The answer must consist only of the lines from the line with "You are a computer-use agent. The" to the line with "Given: Click the ChatGPT logo avatar", both included, exactly as they stand below.

**RECORDS:**
────────────────────

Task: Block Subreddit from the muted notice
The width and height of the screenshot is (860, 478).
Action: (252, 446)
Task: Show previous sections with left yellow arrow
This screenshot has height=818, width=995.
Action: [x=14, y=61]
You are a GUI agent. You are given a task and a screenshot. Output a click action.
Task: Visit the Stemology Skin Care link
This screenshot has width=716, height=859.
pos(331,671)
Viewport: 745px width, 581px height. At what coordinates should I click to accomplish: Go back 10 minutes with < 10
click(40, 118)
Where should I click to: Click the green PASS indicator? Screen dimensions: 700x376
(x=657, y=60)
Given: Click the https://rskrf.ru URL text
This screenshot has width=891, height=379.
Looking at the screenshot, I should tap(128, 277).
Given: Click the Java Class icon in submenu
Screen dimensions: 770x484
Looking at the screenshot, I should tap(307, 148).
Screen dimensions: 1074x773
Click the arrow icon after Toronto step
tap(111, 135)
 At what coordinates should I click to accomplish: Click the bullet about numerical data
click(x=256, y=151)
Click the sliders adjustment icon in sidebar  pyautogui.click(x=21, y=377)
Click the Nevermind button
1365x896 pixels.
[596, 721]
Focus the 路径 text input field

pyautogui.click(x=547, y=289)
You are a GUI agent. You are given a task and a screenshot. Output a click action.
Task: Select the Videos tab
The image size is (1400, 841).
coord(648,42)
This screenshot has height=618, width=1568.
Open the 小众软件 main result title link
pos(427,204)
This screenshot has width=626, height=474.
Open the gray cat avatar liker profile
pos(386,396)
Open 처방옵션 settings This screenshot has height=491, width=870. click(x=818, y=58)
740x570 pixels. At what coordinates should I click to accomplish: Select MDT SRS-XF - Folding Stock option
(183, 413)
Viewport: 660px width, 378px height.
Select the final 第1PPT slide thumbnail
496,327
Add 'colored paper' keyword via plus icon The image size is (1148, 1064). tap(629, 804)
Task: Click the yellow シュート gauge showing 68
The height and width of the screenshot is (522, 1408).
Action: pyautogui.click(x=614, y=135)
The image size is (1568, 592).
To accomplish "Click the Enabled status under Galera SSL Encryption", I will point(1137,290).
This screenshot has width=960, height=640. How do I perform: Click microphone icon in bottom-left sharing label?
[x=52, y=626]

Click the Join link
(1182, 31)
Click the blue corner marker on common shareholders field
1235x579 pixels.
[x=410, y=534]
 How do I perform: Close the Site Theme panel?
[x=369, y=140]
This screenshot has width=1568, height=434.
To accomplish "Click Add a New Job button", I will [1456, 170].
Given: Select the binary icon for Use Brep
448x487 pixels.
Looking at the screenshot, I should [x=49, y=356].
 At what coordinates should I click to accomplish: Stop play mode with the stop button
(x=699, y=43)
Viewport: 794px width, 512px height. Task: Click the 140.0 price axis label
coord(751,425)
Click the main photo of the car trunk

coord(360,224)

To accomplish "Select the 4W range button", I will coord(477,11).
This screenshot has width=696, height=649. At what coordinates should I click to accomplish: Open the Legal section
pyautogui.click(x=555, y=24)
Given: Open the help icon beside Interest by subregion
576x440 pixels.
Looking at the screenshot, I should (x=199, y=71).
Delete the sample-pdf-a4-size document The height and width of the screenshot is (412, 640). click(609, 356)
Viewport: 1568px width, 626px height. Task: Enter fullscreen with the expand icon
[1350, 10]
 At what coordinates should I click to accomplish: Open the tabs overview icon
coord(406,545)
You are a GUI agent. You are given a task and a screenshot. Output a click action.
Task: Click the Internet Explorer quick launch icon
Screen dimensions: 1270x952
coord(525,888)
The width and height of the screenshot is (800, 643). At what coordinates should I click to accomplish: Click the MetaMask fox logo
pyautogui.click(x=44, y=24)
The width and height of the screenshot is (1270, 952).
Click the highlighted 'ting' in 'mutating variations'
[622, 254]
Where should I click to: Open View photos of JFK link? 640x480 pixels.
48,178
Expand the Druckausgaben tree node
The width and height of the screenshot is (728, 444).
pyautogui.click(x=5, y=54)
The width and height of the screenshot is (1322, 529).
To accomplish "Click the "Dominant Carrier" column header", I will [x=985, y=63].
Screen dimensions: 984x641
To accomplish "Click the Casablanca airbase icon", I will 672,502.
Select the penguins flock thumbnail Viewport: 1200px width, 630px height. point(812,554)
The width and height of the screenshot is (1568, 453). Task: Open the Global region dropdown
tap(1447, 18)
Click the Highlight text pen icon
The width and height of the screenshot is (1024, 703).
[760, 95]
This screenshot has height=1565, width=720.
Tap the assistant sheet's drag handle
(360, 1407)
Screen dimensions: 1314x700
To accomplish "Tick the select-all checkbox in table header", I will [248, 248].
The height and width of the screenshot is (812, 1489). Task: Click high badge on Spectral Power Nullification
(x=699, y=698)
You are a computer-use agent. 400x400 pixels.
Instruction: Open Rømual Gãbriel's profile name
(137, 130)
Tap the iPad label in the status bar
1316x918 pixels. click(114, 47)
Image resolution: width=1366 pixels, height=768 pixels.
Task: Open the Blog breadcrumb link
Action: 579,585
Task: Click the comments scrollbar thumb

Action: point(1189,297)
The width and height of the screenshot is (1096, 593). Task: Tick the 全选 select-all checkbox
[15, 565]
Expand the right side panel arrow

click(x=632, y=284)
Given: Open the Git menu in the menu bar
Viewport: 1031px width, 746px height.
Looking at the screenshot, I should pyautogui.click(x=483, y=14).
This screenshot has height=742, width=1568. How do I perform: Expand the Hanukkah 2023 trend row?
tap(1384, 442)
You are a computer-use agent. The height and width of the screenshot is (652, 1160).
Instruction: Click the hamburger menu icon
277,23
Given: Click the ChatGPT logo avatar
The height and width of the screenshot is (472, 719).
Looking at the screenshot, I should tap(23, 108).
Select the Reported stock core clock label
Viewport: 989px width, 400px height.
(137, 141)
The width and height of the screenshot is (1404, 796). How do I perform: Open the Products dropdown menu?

────────────────────

**PROBLEM SOLUTION:**
You are a computer-use agent. The height and width of the screenshot is (652, 1160).
Instruction: Click the hamburger menu icon
277,23
Given: Click the ChatGPT logo avatar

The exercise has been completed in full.